TASK TO COMPLETE | Your answer should be one number: how many lines below hold the word "dropdown".

DATA SHOWN |
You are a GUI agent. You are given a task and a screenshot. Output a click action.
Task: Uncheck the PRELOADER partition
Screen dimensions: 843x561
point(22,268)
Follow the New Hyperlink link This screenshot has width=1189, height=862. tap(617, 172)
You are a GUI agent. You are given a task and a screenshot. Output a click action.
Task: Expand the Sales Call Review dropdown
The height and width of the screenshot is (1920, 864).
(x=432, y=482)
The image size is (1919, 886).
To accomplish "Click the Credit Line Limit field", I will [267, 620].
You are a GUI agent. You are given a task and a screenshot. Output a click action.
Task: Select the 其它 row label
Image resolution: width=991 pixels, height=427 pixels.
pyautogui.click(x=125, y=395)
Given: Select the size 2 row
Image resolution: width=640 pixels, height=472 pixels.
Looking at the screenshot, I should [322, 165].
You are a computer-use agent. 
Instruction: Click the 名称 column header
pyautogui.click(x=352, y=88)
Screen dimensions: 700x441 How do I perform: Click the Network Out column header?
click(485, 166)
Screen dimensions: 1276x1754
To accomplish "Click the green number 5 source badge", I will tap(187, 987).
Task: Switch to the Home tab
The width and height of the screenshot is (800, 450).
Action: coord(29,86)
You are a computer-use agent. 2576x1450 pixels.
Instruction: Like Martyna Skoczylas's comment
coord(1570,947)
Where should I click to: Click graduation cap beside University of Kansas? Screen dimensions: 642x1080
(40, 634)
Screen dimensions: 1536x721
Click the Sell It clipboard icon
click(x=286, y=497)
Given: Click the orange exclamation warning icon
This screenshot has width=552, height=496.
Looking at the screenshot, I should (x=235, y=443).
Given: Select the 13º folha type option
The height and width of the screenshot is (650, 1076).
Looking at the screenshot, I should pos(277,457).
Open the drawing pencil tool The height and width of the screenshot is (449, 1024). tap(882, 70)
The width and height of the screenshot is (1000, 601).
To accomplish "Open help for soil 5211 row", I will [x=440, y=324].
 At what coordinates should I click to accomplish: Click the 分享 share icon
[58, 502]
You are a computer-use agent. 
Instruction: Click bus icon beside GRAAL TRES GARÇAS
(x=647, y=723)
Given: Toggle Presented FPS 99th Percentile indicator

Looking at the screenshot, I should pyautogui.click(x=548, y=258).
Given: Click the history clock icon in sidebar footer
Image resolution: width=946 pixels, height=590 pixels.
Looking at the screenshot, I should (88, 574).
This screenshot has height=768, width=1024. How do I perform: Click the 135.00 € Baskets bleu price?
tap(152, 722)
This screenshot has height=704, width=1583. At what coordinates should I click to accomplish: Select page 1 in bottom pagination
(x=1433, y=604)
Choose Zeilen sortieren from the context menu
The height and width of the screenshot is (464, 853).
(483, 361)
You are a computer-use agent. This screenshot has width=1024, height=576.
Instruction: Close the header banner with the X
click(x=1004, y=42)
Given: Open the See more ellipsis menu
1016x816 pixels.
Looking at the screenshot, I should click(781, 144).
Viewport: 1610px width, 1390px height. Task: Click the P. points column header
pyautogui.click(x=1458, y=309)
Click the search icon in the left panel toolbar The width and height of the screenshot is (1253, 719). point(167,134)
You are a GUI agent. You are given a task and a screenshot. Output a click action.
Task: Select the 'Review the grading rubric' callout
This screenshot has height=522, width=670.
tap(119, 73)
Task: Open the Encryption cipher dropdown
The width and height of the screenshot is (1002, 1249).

TASK RESULT | 2